> **Given instruction a**
Decide whether each statement agrees with the passage below on integrating battle networks with allies and partners. Answer yes or no for each, quoting the deciding words of the passage exactly. (i) The F-35 uses common mission software across all variants for all partner nations. (ii) Middleware made with the DARPA tool requires hardware changes to existing systems. (iii) Communications hubs can only be placed at fixed ground sites.

> **Text to read**
One of the main technical challenges to integrating battle networks with allies and partners is the use of different platforms and weapon systems. However, this is not a unique challenge to allied and partner integration, because the U.S. military faces similar internal issues integrating across legacy, current, and future platforms within its own forces. Allies and partners bring a greater diversity of equipment, some of which may pose unique challenges for integration. The task is made easier when nations are using many of the same platforms. For example, 13 nations (other than the United States) are currently planning to buy the F-35, including the key Indo-Pacific nations of Australia, Japan, Singapore, and South Korea. The F-35 uses common mission software, communications links, and sensor suites across all variants of the aircraft for all partner nations, virtually eliminating many of the technical obstacles to data sharing.

Dissimilar platforms can be integrated to share data by using common communication links or connecting through communication hubs. For example, NATO uses Link 16 for tactical data links, and more than 5,000 different platform types across the alliance incorporate Link 16 into their communications capabilities. Widespread adoption of common data links greatly enhances interoperability, but some platforms and missions may require tailored or unique data links. It also may not be cost feasible to upgrade some legacy platforms to include common data links such as Link 16. In these instances, the best alternative may be to create communications hubs or teleports that house a variety of different communications systems and can connect across any number of them. These communications hubs can be at fixed ground sites, on airborne platforms, or in space. The risk with using hubs or teleports is that these nodes in the network become attractive targets for an adversary because taking out one of them could have outsized effects on the overall functionality of the battle networks it supports. Communications nodes must therefore be designed for resilience.

Translating Data Standards and Formats

The fact that platforms and weapons can pass data through interoperable communication links does not necessarily mean they can use the data they are sharing. Different sensors and data processing systems may use different data standards and formats, which can limit the ability to translate information across dissimilar systems. The ideal approach to simplify interfaces would be to develop and use common data standards and formats across platforms and nations. While this may work for some future systems, it does not address the large number of existing systems already fielded in allied and partner forces.

One approach to sharing data across dissimilar standards and formats is to create middleware that translates between them. This middleware would need to be custom adapted to each unique data system that needs to connect in a network. The Defense Advanced Research Projects Agency (DARPA) developed a tool that can speed the creation of such middleware as part of the System-of-systems Technology Integration Tool Chain for Heterogeneous Electronic Systems (STITCHES) program. The advantage of this approach is it does not require hardware or software changes to existing systems, but the middleware must be configured in advance and can take several days for each unique set of equipment.

> **Given data**
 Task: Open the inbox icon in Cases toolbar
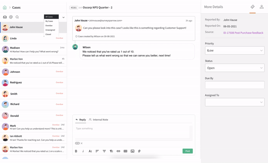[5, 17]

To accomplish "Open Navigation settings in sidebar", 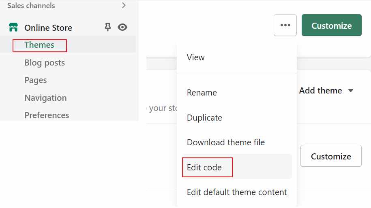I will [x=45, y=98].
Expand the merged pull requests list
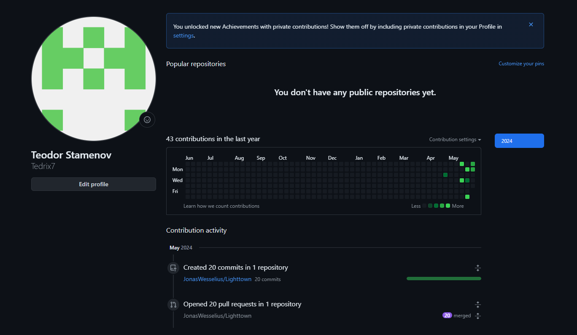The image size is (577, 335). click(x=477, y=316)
--
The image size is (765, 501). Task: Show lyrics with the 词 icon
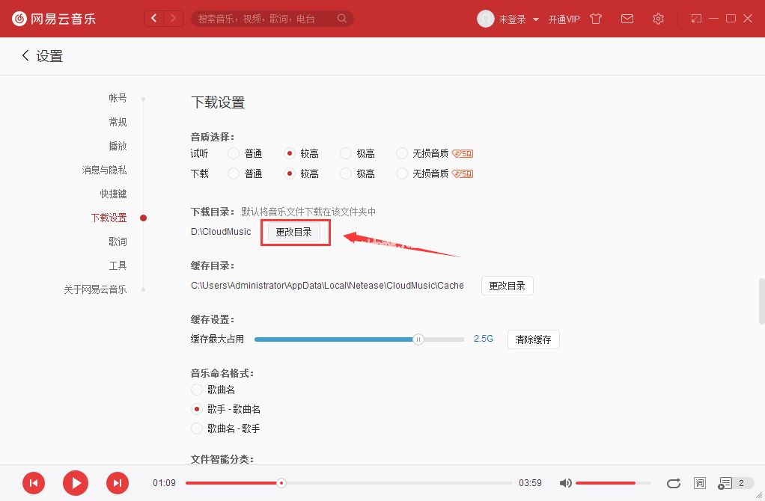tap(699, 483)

> **Given instruction b**
From the listing above, print the part that opens with the line containing "The image size is (765, 501)." and closes with the line containing "tap(699, 483)", both lines included. Leave the pictures out.

> **Solution a**
(i) Yes: "The F-35 uses common mission software, communications links, and sensor suites across all variants of the aircraft for all partner nations"
(ii) No: "it does not require hardware or software changes to existing systems"
(iii) No: "These communications hubs can be at fixed ground sites, on airborne platforms, or in space."

> **Solution b**
The image size is (765, 501). Task: Show lyrics with the 词 icon
tap(699, 483)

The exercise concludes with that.